Firestore Data Model Explained: Collections, Documents, and Schema Design
The Firestore data model is built on three things: collections, documents, and subcollections. Understanding how they connect is the foundation. The more important lesson is that Firestore rewards developers who design their data structure around their query patterns from the start. Get this right and reads are fast and cheap. Get it wrong and you are restructuring data in production.
This page covers how Firestore organises data, how to model real application structures like users and orders, why denormalisation is expected, and the decisions that affect what you can query and what it costs. If you are new to Firestore, the Firestore Overview covers when the service fits and how per-operation billing works.
The simple explanation
Think of Firestore as a filing cabinet. Each drawer is a collection. Each folder inside a drawer is a document. Each folder contains data fields: a name, an email address, a status, a timestamp. Some folders have a mini-cabinet attached called a subcollection, which holds more folders of its own.
There is no template every folder must follow. Two folders in the same drawer can hold completely different things. That flexibility is real but it is also a responsibility: the database will not stop you from storing data inconsistently.
The complexity in Firestore does not come from the structure itself. It comes from understanding how structure decisions control what you can query later, and what those queries cost per read.
How Firestore organises data
Collections
A collection is a container for documents. It has no properties of its own. Collections come into existence when you create the first document inside them, and disappear when the last document is removed. You do not create or delete collections directly.

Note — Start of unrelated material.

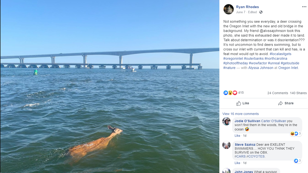
Task: Click the Share arrow icon below the post
Action: tap(281, 103)
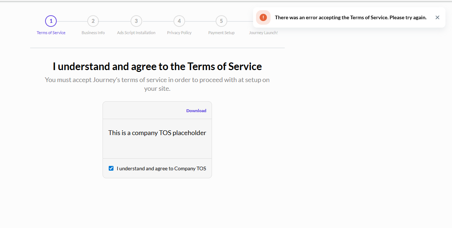Click the red error alert icon
The image size is (452, 228).
click(263, 17)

A typical application has a small number of top-level collections:
users, products, orders. Each one
holds all documents of that type.
Documents
A document is the unit of data in Firestore. It is a set of named values similar to a JSON object, living inside a collection. Every document has a unique ID within its collection. IDs can be auto-generated by Firestore or set explicitly by your application.

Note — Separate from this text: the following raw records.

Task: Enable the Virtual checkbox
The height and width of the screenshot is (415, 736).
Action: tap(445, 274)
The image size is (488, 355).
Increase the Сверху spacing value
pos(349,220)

Two documents in the same collection can have completely different fields. There is no enforced schema. This is useful for evolving data models, but it means you are responsible for field consistency at the application layer.
Fields
Each field in a document has a name and a typed value. Firestore supports more types than plain JSON: String, Integer, Float, Boolean, Timestamp, Array, Map, Reference, GeoPoint, Bytes, and Null.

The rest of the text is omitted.